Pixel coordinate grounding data
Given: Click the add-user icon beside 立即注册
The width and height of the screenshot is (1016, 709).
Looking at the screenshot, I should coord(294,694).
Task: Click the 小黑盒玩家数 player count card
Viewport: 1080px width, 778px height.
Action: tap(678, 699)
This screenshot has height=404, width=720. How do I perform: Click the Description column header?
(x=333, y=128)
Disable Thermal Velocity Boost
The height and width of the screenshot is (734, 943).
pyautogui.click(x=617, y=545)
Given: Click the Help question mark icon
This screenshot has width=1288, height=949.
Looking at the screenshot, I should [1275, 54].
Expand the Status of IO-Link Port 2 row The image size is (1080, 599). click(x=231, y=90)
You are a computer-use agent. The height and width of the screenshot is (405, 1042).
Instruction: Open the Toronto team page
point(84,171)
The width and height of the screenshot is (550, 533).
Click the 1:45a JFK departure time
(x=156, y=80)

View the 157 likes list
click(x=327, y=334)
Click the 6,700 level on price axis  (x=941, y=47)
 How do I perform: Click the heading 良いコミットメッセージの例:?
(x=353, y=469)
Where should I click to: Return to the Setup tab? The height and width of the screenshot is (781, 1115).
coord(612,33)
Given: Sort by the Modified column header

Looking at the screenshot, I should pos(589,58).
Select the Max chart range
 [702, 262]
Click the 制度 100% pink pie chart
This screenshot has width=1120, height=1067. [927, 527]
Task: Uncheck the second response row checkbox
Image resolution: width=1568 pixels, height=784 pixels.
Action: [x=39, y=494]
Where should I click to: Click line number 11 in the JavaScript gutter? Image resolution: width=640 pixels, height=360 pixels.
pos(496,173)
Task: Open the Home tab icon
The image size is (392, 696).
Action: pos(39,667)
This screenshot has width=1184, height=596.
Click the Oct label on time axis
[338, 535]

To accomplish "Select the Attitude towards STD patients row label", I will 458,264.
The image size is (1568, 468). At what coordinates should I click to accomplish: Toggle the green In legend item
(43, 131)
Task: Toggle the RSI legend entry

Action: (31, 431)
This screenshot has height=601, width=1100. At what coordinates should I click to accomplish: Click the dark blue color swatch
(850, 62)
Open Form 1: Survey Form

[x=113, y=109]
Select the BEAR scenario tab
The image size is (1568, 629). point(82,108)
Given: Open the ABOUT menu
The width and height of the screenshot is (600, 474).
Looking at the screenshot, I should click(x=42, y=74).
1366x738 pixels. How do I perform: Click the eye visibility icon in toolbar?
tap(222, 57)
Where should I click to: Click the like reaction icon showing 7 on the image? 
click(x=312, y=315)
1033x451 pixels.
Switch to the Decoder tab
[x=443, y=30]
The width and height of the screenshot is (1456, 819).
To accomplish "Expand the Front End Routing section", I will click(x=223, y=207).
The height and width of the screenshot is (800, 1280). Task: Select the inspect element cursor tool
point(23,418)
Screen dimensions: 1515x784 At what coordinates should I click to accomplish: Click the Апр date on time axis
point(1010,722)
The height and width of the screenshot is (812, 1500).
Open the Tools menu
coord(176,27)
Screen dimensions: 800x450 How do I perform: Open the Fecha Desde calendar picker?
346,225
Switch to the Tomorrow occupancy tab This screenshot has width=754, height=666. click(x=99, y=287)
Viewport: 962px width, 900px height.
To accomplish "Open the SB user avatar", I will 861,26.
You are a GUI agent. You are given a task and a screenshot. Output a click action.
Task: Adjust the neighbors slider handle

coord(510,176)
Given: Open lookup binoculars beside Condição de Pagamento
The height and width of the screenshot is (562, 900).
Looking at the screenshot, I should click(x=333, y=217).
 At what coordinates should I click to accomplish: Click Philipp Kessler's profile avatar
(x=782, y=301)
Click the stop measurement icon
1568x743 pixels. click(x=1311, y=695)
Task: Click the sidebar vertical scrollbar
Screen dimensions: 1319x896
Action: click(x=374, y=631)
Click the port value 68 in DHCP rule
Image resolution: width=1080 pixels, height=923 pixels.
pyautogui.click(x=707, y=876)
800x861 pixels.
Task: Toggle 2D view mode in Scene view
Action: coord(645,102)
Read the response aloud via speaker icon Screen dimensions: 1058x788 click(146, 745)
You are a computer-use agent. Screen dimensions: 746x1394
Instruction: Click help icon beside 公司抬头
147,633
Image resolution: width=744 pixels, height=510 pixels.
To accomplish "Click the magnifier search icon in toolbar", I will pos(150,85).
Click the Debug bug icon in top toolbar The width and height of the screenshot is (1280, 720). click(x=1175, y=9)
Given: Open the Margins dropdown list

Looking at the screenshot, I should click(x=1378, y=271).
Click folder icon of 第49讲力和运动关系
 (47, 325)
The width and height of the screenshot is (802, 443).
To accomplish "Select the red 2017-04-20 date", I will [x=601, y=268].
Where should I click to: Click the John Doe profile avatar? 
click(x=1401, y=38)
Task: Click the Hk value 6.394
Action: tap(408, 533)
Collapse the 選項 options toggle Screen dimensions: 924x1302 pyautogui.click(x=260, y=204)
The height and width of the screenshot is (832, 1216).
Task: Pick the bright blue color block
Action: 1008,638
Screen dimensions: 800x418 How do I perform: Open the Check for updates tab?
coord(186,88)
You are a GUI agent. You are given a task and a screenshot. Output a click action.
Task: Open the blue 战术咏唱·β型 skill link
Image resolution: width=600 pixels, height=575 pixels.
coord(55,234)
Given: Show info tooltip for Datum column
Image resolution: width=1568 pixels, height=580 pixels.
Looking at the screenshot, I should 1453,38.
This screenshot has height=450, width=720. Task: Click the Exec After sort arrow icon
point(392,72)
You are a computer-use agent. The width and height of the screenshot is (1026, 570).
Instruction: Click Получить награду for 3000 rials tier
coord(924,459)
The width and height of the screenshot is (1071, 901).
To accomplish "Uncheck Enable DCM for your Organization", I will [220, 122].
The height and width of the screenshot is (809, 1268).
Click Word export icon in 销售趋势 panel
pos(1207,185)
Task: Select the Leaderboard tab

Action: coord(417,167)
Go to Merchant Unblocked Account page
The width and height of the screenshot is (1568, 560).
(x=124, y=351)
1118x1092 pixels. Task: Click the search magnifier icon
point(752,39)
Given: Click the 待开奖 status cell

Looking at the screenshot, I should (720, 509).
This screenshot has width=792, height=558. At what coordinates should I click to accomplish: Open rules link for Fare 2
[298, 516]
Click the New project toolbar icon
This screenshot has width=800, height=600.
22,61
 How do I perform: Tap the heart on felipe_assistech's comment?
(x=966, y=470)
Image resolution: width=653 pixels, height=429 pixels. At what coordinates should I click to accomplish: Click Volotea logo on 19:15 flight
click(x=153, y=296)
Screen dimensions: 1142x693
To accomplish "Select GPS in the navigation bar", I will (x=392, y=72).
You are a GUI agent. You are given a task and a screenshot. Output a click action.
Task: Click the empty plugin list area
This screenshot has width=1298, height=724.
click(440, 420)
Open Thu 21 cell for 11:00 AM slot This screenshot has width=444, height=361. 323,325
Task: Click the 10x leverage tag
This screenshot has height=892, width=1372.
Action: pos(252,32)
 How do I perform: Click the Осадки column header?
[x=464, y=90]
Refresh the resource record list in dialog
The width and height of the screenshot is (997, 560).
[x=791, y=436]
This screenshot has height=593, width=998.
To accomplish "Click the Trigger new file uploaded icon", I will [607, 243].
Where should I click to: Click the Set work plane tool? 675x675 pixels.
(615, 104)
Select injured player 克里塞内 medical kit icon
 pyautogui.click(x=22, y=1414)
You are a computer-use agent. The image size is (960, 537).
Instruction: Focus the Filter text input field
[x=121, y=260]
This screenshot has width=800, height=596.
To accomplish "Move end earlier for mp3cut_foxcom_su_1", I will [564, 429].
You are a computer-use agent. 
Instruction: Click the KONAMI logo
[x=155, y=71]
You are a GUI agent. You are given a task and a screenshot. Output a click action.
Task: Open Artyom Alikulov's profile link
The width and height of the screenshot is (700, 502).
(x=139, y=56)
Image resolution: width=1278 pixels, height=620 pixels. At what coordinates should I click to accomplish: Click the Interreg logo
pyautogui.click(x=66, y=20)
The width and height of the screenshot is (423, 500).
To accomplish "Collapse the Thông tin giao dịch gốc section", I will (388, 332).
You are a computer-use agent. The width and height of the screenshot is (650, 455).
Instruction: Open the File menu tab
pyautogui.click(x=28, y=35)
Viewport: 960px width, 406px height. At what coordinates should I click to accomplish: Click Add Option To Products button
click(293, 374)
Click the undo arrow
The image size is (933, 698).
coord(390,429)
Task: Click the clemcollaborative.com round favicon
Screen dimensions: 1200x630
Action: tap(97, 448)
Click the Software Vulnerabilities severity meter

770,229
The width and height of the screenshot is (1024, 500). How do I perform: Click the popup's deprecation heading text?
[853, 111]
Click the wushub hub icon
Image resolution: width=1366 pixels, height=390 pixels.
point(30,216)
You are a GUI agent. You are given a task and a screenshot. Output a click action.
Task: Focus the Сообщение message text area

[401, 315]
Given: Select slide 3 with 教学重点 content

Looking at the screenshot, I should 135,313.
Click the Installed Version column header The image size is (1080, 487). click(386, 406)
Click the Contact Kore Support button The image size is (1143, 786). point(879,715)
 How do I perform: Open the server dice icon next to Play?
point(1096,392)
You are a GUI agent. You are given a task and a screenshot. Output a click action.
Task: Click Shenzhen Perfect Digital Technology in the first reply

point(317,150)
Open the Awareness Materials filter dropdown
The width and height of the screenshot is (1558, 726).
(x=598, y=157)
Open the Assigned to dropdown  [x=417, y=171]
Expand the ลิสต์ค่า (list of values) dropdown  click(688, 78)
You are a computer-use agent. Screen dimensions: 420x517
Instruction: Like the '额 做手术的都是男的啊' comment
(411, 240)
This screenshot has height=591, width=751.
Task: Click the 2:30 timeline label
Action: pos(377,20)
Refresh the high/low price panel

[EXERCISE BRIEF] In the entries above, some lines hold the string "will". Copy each of them.

[ANSWER SPACE]
To accomplish "Select the Attitude towards STD patients row label", I will 458,264.
To accomplish "Expand the Front End Routing section", I will click(x=223, y=207).
To accomplish "Open the SB user avatar", I will 861,26.
To accomplish "Click the magnifier search icon in toolbar", I will pos(150,85).
To accomplish "Select the red 2017-04-20 date", I will [x=601, y=268].
To accomplish "Uncheck Enable DCM for your Organization", I will [220, 122].
To accomplish "Select GPS in the navigation bar", I will (x=392, y=72).
To accomplish "Click the Trigger new file uploaded icon", I will [607, 243].
To accomplish "Move end earlier for mp3cut_foxcom_su_1", I will [564, 429].
To accomplish "Collapse the Thông tin giao dịch gốc section", I will (388, 332).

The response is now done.